Today’s big lies on the internet are Mars looming in the sky as big as the full moon and fictitious Wikipedia quotes about French composer Maurice Jarre pinched by papers around the world to use in the obituaries they published on news of his death.
The alarming thing about the Mars hoax is that the public would swallow something that most high school students should pick as being nonsense on reading the first line.
Mike Salway at the Australian astronomy site, IceinSpace.com.au, traces its origins to the 27 August 2003 “opposition” when the Sun, Earth and Mars were perfectly aligned, as they are every two years or so, but more closely than for many thousands of years in terms of the Earth-Mars distance.
That closeness still left Mars as nothing more than a brilliant red planet that rose high in the sky, but was hoaxed at the time as being football sized to the naked eye.
The current hoax claims that this 27 August it “will be as bright as the full moon”, that “it will look like the Earth has two moons” and “NO ONE ALIVE TODAY WILL EVER SEE THIS AGAIN.”
If Mars ever does appear as large as the moon in our sky you won’t see that either. You will be dead, our species obliterated by a globally catastrophic disruption to the tides and our orbit around the sun, and that of our moon, as the red planet would have to be roughly 800,000 kilometres from Earth rather than 56 million kilometres away.

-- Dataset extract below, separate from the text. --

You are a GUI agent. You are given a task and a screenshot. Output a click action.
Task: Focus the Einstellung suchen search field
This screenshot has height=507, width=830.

The Jarre quotes ripped off by the media were faked and posted on Wikipedia by an Irish student as an experiment.
Other high currency internet hoaxes include a giant photo shopped container liner several kilometres long; a series of futuristic American airliners and fighter bombers — which are even less believable than real Boeing and Lockheed Martin press releases about Dreamliners and Joint Strike Fighters; striped candy coloured polar ice cliffs; massive pre World War Two Soviet flying boats; and mountain bike pathways halfway up exaggerated cliffs on the sides of Himalayan peaks.
And of course, a torrent of real media releases from politicians and surviving finance houses about the speed of the economic recovery.
I couldn’t find any reference to the massive pre World War Two Soviet flying boats hoax. Can you provide some more info?
Dallas,
Only one image survived a recent purge of my mail box. It was attached to a message from a source in Russia who described the series as ‘fakements’ after they had been referred to him. I realise from that message they purported to be a giant 1930s Russian flying boat, not WWII.
As the comments function doesn’t appear to allow images I will post it on the Plane Talking blog shortly and this may attract a lead from other readers and turn up a link to the entire set.
There are now three images from the series on Plane Talking.